Today I saw what happens when you bring youth from different “worlds” together. I saw teens who grew up in Manila talk to their counterparts in Mindanao, Muslims and Christians, over skype, as if they were old friends.
They met last month during a 5-day conference. For the Manilenyos, it was the first time for a lot of them to go to Mindanao, and it was their first time to meet a Muslim. Today, during the Peace Tech Youth Ambassadors Assembly, I saw the kids ask our staff (us), to call up their friends in Mindanao. They wanted to say hi. My boss contacted the coordinator in the school and they gathered everyone. The teens were so happy to see their friends. They spoke and laughed and exchanged stories and jokes over skype, trying to cram one month into minutes. They took pictures “together”— the teens in Manila crowded around the projector that showed the video of the teens in Mindanao, and the teens in Mindanao crowded in the classroom to make sure everyone was seen through the video.
It was so heartwarming to see.

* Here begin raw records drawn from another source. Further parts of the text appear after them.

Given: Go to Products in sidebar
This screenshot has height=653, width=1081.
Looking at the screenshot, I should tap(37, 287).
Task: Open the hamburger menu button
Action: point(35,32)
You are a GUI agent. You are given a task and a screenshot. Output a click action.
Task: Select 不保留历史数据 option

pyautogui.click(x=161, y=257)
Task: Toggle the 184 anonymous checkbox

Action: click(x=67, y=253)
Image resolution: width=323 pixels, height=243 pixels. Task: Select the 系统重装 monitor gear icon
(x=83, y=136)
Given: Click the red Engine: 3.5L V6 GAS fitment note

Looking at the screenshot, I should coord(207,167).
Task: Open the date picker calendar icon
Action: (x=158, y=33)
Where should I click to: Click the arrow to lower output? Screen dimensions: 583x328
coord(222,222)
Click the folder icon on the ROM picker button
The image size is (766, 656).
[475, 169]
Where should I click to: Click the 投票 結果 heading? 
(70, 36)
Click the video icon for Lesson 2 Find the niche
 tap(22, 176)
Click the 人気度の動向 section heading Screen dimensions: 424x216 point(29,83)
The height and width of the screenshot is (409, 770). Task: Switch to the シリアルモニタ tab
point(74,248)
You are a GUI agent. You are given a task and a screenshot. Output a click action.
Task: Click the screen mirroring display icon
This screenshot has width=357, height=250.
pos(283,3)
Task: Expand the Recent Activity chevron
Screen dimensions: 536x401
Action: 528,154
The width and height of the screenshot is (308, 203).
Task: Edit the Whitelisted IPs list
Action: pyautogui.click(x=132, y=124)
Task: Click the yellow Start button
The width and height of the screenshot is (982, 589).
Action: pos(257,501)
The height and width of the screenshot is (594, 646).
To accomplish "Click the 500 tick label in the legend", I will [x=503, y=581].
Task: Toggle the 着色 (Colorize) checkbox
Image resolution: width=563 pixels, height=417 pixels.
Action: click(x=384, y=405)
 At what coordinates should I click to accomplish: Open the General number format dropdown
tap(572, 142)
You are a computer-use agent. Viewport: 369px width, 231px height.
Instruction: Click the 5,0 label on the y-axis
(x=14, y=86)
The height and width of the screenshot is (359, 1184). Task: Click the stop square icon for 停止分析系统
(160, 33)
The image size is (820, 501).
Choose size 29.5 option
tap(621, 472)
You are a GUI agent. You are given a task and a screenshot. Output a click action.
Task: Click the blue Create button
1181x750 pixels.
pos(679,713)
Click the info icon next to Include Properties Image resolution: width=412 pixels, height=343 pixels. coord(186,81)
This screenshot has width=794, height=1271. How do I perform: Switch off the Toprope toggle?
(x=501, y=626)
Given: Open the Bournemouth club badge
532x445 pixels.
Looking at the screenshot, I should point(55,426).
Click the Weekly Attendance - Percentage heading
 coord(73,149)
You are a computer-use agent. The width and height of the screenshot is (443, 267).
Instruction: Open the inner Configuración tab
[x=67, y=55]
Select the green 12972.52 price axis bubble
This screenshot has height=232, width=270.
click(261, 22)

It is so rare to see Muslims and Christians interacting here in the Philippines, much less interacting as friends and without prejudice. We might as well be living in two different countries when it comes to Manila and Mindanao. These are teens maturing with a mindset of peace. Growing up in a time where Muslim was a byword for fear, it is wonderful to see the next generation grow up wanting to bridge the gap that has divided my country so deeply that we’ve gone to war because of it. But now we’ve got the means to help people understand that we are one people, we really are brothers and sisters. The teens today were calling each other such, whether the person with the mic on the other side was wearing a hijab or not, whether s/he was Muslim or Christian. It was a beautiful sight. I really hope that this generation can bring that lasting peace that has long eluded us.